Entendendo o TDAH em mulheres: Impactos e diagnóstico

Por: Informe Social - Notícias, Emprego, Programas Sociais e Economia

O Transtorno de Déficit de Atenção e Hiperatividade (TDAH) é amplamente discutido e reconhecido quando se trata de crianças, especialmente meninos. 

No entanto, a manifestação do TDAH em mulheres e as consequências de um diagnóstico tardio são aspectos que necessitam de maior atenção e conscientização.

A desafiadora situação das mulheres com TDAH começa com a pressão para atender às expectativas de comportamento feminino tradicional, que inclui ser controlada e discreta. 

Como o TDAH afeta a vida profissional e pessoal das mulheres?

Muitas vezes, as portadoras não diagnosticadas deste transtorno enfrentam uma série de desafios substanciais. 

Na esfera profissional, é comum a alta rotatividade em empregos ou até mesmo demissões frequentes. Isso se deve, muitas vezes, à dificuldade em manter o foco e a organização necessários no ambiente de trabalho. 
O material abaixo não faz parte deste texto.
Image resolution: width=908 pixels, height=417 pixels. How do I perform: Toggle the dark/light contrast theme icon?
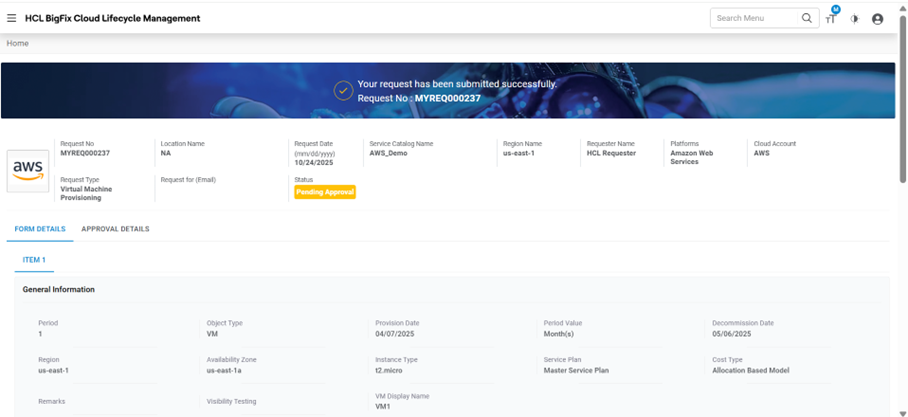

Além disso, outros comprometimentos, como relacionamentos fragilizados por uma autoestima abalada, são frequentemente observados.

Por que o diagnóstico precoce é crucial?

Sem o reconhecimento apropriado e a não correção de estratégias que mitigam os sintomas, o retrato geral é preocupante. 

Muitas dessas mulheres, já sobrecarregadas pelas demandas sociais e de trabalho, acabam desenvolvendo comorbidades. Transtornos depressivos, ansiedade e até dependência química são comuns. 

Sem um diagnóstico preciso de TDAH, o tratamento muitas vezes se concentra apenas nas comorbidades, deixando a raiz do problema sem atenção adequada.

Quais são os critérios para diagnosticar TDAH em mulheres?

Apesar de não existirem exames laboratoriais definitivos para confirmar o TDAH, o diagnóstico é essencialmente clínico. 

Este processo é realizado por um especialista que avaliará os critérios estabelecidos pelo DSM e pela OMS. 

Importante ressaltar que é crucial o entendimento de que as manifestações do transtorno podem variar significativamente entre indivíduos, especialmente entre gêneros.

As alterações cerebrais em pessoas com TDAH, confirmadas por pesquisas, estão majoritariamente localizadas na região frontal. 

Essas peculiaridades cerebrais ajudam a entender o perfil de reações e comportamentos desses pacientes, facilitando abordagens terapêuticas mais eficazes.

Impactos e a busca por soluções

Dificuldades de relacionamento devido a baixa autoestima; problemas profissionais associados à desorganização e mudanças frequentes de trabalho;

Predisposição para transtornos decorrentes do uso de substâncias, como álcool e drogas; tendência a se envolver em acidentes, principalmente de trânsito; risco elevado de desenvolver outros transtornos mentais.

Entender o TDAH em mulheres não é apenas uma questão de promover um diagnóstico correto, mas também de ajustar as abordagens terapêuticas e, consequentemente, oferecer uma melhor qualidade de vida a esse segmento muitas vezes invisibilizado.